Figure 1 MicroRNA-298 overexpression promoted the radiation resistance of colorectal cancer cell strains. A: As demonstrated by clonogenic assay, radiation-resistant cell lines (HT-29-IR) exhibited a notable increase in survival rates compared to the radio-sensitive parental cell lines (HT-29) upon exposure to radiation treatment; B: Annexin V/PI staining was performed on HT-29 and HT-29-IR exposed to 5 Gy irradiation.

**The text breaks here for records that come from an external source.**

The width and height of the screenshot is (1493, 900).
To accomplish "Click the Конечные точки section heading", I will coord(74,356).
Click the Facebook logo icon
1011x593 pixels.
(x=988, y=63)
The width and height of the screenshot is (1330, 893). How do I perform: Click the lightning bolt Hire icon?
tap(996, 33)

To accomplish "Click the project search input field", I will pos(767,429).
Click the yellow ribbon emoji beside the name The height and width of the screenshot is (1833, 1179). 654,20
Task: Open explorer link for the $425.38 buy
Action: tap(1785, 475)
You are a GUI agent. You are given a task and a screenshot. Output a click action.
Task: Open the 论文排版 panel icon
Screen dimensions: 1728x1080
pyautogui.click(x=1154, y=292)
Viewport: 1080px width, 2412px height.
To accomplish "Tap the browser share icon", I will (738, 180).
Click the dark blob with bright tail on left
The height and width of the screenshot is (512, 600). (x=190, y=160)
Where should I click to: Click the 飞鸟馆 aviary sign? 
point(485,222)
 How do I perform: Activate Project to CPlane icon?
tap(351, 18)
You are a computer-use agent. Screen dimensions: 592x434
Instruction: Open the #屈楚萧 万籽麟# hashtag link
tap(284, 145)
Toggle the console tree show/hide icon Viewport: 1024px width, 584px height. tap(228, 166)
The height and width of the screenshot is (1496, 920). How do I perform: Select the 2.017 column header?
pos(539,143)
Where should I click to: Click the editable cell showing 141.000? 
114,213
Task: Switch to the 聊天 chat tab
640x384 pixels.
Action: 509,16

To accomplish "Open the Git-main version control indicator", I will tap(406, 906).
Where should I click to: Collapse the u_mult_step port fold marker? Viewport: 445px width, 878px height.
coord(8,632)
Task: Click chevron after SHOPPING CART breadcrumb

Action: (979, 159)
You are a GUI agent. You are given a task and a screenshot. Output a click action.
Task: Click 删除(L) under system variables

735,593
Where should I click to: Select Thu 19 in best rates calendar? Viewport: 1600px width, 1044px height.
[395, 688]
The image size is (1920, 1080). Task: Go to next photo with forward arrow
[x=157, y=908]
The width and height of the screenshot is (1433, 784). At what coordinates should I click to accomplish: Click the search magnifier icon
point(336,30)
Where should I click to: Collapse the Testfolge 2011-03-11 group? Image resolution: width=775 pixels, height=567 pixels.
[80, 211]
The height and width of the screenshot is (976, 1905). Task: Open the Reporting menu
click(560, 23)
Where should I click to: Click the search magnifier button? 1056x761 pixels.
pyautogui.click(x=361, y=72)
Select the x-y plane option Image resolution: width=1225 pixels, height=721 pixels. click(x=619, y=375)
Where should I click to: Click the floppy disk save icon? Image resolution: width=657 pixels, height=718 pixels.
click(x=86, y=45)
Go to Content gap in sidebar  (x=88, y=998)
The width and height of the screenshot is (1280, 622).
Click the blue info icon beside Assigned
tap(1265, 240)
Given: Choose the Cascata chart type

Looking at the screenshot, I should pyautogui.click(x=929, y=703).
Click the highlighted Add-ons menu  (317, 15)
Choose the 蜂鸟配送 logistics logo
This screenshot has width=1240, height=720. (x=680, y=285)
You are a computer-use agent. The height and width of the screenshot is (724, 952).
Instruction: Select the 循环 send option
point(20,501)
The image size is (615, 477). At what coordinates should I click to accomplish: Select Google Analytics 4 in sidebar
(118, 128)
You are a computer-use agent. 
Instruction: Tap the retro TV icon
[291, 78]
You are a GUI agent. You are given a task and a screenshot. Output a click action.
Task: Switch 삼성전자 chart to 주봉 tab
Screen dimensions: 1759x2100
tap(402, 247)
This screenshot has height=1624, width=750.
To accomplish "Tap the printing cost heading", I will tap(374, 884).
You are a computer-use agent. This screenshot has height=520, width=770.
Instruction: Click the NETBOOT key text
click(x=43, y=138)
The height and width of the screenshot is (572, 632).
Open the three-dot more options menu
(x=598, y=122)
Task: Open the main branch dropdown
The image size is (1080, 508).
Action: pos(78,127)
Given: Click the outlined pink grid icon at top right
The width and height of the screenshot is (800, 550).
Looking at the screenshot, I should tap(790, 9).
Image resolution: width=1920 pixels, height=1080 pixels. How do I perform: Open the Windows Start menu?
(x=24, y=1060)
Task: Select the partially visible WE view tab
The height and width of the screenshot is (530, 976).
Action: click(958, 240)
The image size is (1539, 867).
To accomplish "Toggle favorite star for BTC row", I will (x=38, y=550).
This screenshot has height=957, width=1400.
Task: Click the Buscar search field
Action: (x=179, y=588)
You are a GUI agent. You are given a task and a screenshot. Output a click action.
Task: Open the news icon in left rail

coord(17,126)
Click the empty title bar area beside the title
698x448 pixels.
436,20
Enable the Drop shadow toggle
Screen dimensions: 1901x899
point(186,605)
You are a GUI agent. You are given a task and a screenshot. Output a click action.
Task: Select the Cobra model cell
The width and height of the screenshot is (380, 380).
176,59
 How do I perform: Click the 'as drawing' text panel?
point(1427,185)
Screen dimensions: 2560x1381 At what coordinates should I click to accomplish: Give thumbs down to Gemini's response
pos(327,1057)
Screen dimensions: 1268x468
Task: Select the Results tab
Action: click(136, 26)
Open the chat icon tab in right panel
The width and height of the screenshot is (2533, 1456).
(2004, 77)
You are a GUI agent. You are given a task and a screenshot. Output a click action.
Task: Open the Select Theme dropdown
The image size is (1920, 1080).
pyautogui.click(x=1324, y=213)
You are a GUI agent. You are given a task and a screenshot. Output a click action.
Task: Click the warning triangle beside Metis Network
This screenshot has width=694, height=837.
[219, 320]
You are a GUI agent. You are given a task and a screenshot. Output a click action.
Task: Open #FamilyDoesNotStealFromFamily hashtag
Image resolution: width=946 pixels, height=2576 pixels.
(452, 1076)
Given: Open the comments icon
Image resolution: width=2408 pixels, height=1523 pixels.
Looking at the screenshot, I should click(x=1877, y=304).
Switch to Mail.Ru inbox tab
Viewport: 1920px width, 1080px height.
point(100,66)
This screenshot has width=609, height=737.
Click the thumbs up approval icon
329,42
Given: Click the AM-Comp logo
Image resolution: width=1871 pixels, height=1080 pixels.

The results indicated that HT-29-IR cells were highly resistant to radiation-induced apoptotic cell death than HT-29; C: Real-time reverse transcriptase-polymerase chain reaction (RT-qPCR) was performed to determine microRNA-298 (miR-298) expression in HT-29 and HT-29-IR; D: RT-qPCR was conducted to assess miR-298 levels in HT-29 transfection with either the miR-298 mimic or miR-298 inhibitor; E: HT-29 cells were transfected with miR-298 mimic or miR-298 inhibitor and then exposed to radiation, followed by cell survival assessment by clonogenic assay. ^aP < 0.05, ^bP < 0.01. miR-298: MicroRNA-298; HT-29-IR: Radiation-resistant cell lines; IR: Ionizing radiation.